The series featured many actors who were well-known at the time or subsequently, from Mickey Rooney to Charles Bronson to Carol Burnett to Robert Redford. Many of these renowned performers later confessed that they weren’t necessarily proud of their performances. The Twilight Zone‘s budget allocated most of the money per episode to sets and special effects, which meant that the actors had only one take to cement their scenes.

Serling’s own two favourite episodes were:

The Invaders”, with Agnes Moorehead playing an old woman who finds a tiny spaceship and its alien crew of two on the roof of her farmhouse. They attack her and she manages to kill them, but of course there’s a fascinating twist at the end.

Time Enough at Last”, with Burgess Meredith as a meek, myopic bank teller who just wants some time to indulge in his favourite pastime, reading, denied at every turn by his mean-spirited wife. When he happens to survive a nuclear war inside one of the bank vaults, he’s finally given that time, but…

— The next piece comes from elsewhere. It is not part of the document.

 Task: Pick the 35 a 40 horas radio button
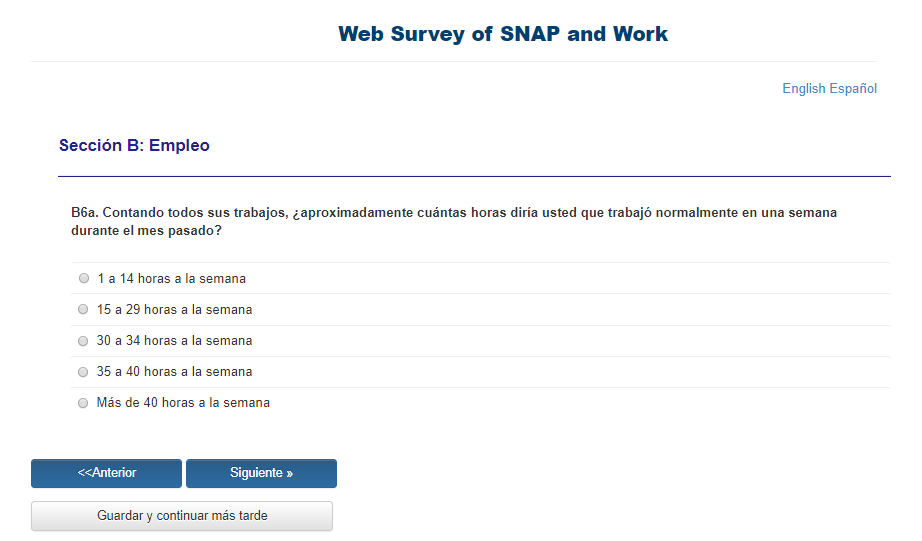point(84,372)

The Twilight Zone received two Emmy nominations (for cinematography and art design), but didn’t win. However, it collected three prestigious Hugo Awards for “Best Dramatic Presentation.

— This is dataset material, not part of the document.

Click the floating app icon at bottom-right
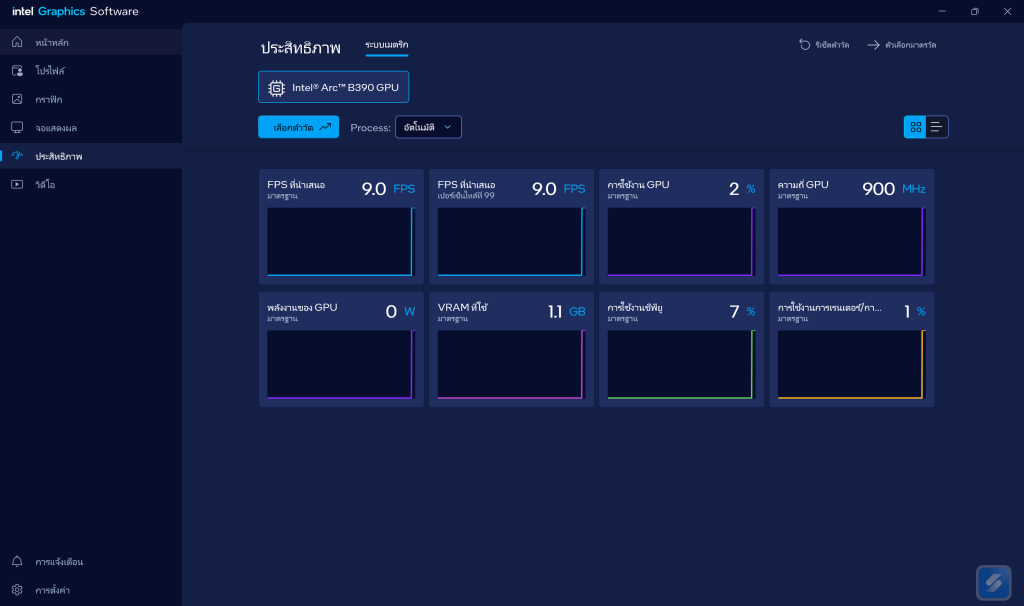Screen dimensions: 1024x606 (x=994, y=583)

It inspired me to let my imagination soar, along with likely thousands of other budding writers. You might recognize a couple of them: Stephen King, J.J. Abrams and George R.R. Martin. That’s what great storytelling does, a legacy that maybe my own novels will leave some day.

Check out Screen Rant’s list of the 25 Best Episodes Of The Twilight Zone Ranked for more nostalgia and information.

This highway leads to the shadowy tip of reality: you’re on a through route to the land of the different, the bizarre, the unexplainable…Go as far as you like on this road. Its limits are only those of mind itself. Ladies and Gentlemen, you’re entering the wondrous dimension of imagination. . . Next stop The Twilight Zone.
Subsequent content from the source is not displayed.